Long the preserve of those in need of lazy, summer, destination dining, The Tasting Shed has been a favourite of large groups for family celebrations, hen’s nights, the odd corporate function and weddings.

This is due in part to the charming outdoor garden and dining areas nestled beside Coopers Creek winery. The covered cabana is just peachy and on a recent visit a vast open marquee stretched between it and the indoor restaurant, so kudos too for being both sun safe and offering much needed rain protection (always a necessity in West Auckland).

A recent arrival in the kitchen here is Alok Vasanth. Formerly the head chef at Cassia and with a fine cooking pedigree, Vasanth has created a light and summery menu that fits neatly into The Tasting Shed realm of comfort food that is recognisable but leaves room to incorporate a few nifty and welcome tricks.

Plates are designed for sharing, varying in size and with a strong vegetable component.

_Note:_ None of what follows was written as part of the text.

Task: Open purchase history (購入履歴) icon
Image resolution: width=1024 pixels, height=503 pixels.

A stellar start to our meal was the fried cauliflower with a crunchy, lightly spiced coating and a soy and sesame mayonnaise. The 11-year-old was hoovering them up so fast I barely got one past my lips. Charred zucchini and patty pan squash were pleasingly caramelised and juicy while the light gremolata dressing and toasted almonds provided a welcome roundedness to the dish. Roasted potatoes with feta and cumin was always going to be a winner, but the highlights were the larger dishes.

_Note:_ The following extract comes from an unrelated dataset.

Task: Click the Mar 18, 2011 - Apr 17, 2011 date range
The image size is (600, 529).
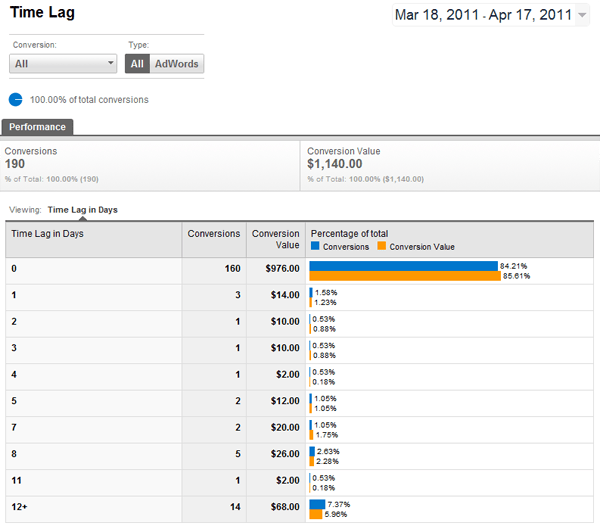Action: pos(483,15)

Asam laksa with its clean but tangy, sour and fishy broth with crisp shallots was a delightfully light take of this fish-and-tamarind-based soup. The fish was terakihi and cooked just so, the herb garnish delicate and appropriate. I would seriously consider changing the name though as a laksa, by any book, needs noodles and this was sadly omitted here.

Lamb with nettles, curd and walnuts featured some flawlessly cooked lamb, perfectly pink and well rested. The hay ash coating gave a rich, savoury crust while the nettles cooked and puréed with spinach helped to mellow the rich, house-made fresh curd. The rancid walnuts marred what would have otherwise been an excellent dish.